**Try it:** Output, word for word, every line from the start of the listing down to and including the line that contains "Task: Select TGA tag on the Sprinkler card"; include nothing else.

**Dataset excerpts:**
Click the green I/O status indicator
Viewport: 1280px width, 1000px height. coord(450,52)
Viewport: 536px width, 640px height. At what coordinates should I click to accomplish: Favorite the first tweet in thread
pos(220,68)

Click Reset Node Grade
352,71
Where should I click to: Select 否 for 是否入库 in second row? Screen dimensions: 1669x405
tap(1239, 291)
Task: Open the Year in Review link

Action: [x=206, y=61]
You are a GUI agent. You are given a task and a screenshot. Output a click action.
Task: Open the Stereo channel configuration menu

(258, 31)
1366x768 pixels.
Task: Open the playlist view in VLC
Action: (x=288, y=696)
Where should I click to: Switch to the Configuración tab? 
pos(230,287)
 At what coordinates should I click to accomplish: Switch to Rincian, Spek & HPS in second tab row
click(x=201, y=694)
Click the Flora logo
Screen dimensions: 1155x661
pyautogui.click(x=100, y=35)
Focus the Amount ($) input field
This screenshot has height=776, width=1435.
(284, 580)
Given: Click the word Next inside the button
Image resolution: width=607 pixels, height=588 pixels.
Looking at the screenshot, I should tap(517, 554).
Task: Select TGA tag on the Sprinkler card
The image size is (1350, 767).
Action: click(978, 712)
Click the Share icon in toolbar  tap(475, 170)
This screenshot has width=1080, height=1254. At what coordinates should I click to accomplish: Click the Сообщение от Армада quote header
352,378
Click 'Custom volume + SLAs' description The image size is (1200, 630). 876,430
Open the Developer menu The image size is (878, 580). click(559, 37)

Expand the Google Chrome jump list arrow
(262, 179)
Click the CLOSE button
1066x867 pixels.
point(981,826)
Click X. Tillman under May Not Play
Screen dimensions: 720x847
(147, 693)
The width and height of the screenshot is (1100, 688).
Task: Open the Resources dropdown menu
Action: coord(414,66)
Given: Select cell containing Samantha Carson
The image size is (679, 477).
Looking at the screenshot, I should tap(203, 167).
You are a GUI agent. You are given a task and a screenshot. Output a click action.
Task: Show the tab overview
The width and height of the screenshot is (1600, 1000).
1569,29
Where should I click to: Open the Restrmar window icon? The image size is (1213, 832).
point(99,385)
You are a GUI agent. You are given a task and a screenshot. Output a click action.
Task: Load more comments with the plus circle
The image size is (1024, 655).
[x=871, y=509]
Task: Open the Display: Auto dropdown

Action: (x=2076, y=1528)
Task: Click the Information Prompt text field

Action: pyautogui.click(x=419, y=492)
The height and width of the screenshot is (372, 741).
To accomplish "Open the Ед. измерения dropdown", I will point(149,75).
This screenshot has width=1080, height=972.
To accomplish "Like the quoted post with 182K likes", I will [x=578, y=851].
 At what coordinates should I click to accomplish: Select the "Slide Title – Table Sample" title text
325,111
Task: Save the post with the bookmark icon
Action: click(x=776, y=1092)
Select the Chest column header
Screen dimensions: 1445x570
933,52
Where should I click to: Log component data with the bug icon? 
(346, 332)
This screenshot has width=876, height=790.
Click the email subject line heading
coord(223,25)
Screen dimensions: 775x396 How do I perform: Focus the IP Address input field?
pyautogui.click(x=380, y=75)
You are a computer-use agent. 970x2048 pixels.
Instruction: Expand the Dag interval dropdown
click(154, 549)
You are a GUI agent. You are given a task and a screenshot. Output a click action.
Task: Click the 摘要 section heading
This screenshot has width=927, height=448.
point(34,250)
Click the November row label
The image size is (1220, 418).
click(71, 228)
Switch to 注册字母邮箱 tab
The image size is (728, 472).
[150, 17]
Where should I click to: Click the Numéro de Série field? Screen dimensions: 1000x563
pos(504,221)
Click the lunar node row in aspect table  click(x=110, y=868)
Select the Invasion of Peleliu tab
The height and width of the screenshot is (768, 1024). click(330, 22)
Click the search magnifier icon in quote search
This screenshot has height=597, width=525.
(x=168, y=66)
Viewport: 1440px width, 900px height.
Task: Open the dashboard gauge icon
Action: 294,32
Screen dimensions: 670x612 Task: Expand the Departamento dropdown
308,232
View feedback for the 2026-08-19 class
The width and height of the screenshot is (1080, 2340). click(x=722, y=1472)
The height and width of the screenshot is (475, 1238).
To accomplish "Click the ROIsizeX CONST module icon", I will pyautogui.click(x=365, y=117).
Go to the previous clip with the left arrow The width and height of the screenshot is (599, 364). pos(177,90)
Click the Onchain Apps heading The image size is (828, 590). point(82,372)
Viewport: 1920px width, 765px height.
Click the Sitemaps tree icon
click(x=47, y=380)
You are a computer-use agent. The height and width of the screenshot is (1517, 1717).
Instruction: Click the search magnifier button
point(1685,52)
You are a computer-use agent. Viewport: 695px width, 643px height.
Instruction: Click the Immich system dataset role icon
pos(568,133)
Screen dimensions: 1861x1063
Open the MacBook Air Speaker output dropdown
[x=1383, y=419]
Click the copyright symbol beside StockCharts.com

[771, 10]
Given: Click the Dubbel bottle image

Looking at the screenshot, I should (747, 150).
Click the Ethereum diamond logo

**Result for this exercise:**
Click the green I/O status indicator
Viewport: 1280px width, 1000px height. coord(450,52)
Viewport: 536px width, 640px height. At what coordinates should I click to accomplish: Favorite the first tweet in thread
pos(220,68)

Click Reset Node Grade
352,71
Where should I click to: Select 否 for 是否入库 in second row? Screen dimensions: 1669x405
tap(1239, 291)
Task: Open the Year in Review link

Action: [x=206, y=61]
You are a GUI agent. You are given a task and a screenshot. Output a click action.
Task: Open the Stereo channel configuration menu

(258, 31)
1366x768 pixels.
Task: Open the playlist view in VLC
Action: (x=288, y=696)
Where should I click to: Switch to the Configuración tab? 
pos(230,287)
 At what coordinates should I click to accomplish: Switch to Rincian, Spek & HPS in second tab row
click(x=201, y=694)
Click the Flora logo
Screen dimensions: 1155x661
pyautogui.click(x=100, y=35)
Focus the Amount ($) input field
This screenshot has height=776, width=1435.
(284, 580)
Given: Click the word Next inside the button
Image resolution: width=607 pixels, height=588 pixels.
Looking at the screenshot, I should tap(517, 554).
Task: Select TGA tag on the Sprinkler card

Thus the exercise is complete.